Leaf stomata are found in 2 parts, namely on the upper side of the leaf and the lower side of the leaf. However, on the underside of the leaves, leaf stomata are most commonly found. In the leaves, the process of transpiration or the process of evaporation of water occurs in the stomata of the leaves and the cuticle. But most of the transpiration process in plants occurs in the stomata of the leaves rather than in the cuticle. There are studies that say that the process of evaporation of water in the leaves occurs as much as 90% of the water absorbed by the roots. For a more detailed explanation of the evaporation process through the cuticle and stomata, see below:


The evaporation process through the cuticle is an evaporation process that occurs directly through the cuticle in the epidermis.

The evaporation process through leaf stomata is a process of evaporation of water that takes place through leaf stomata and about 90% of the amount of water contained in plants is lost through the leaf stomata transpiration process.

4. As a Food Processing Tool


The function of the leaves for the next plant is as a tool for processing food. The process of food processing that occurs in plants is often referred to as the assimilation process. Leaves on plants will process food which will later become assimilate or photosynthetic. In the dicotyledonous group of plants, food processing occurs in the palisade parenchyma tissue. In contrast to the dicotyledonous group of plants, the food processing process in the monocotyledonous group occurs in the spoons plant tissue.


Another name for assimilation is photosynthesis, photosynthesis is the process where plants are assisted by the help of sunlight to form carbohydrates from carbon dioxide (CO2) and water (H2O). Plants will be able to carry out photosynthesis because they have cells that contain chlorophyll or leaf green matter. In the process of photosynthesis, energy from sunlight will be absorbed by chlorophyll and will turn into chemical energy which is then stored in the form of carbohydrates or other organic compounds.


Carbohydrate substances that have been obtained in the photosynthesis process will be converted into proteins, fats, vitamins or other compounds that are useful for plants. These organic compounds, besides being used by plants, are also useful for humans and herbivorous animals as food ingredients to support their lives. Also read: Organs in Plants.

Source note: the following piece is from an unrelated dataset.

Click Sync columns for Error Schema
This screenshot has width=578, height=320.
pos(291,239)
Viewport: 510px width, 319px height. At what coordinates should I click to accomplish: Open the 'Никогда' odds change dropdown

5. As a Tool for Absorbing Nutrients


The process of absorption of nutrients in plants occurs in the leaves. The absorption taken in plants is inorganic substances used to cook food, especially food substances in the form of gas, namely carbon dioxide (CO2) which will be taken from the air through a fine gap called the leaf mouth. on the inorganic substance in the form of CO2 is absorbed from the air which is then added with water and nutrients which are absorbed by the roots and assisted by light from the sun, then the plant will process it into organic substances that plants need to live. Also read: Characteristics of Moss Plants.


6. As a Place to Store Food


Leaves not only function as a tool for cooking food that will be consumed by plants. However, leaves also have a function as a tool to store food for plants, either temporarily or for a long period of time. If the position of the plant in the environment is favorable. Photosynthate substances produced by leaves exceed the required photosynthetic substances so that the leaves store these substances in their bodies. Also read: Differences in Food Chains and Food Webs.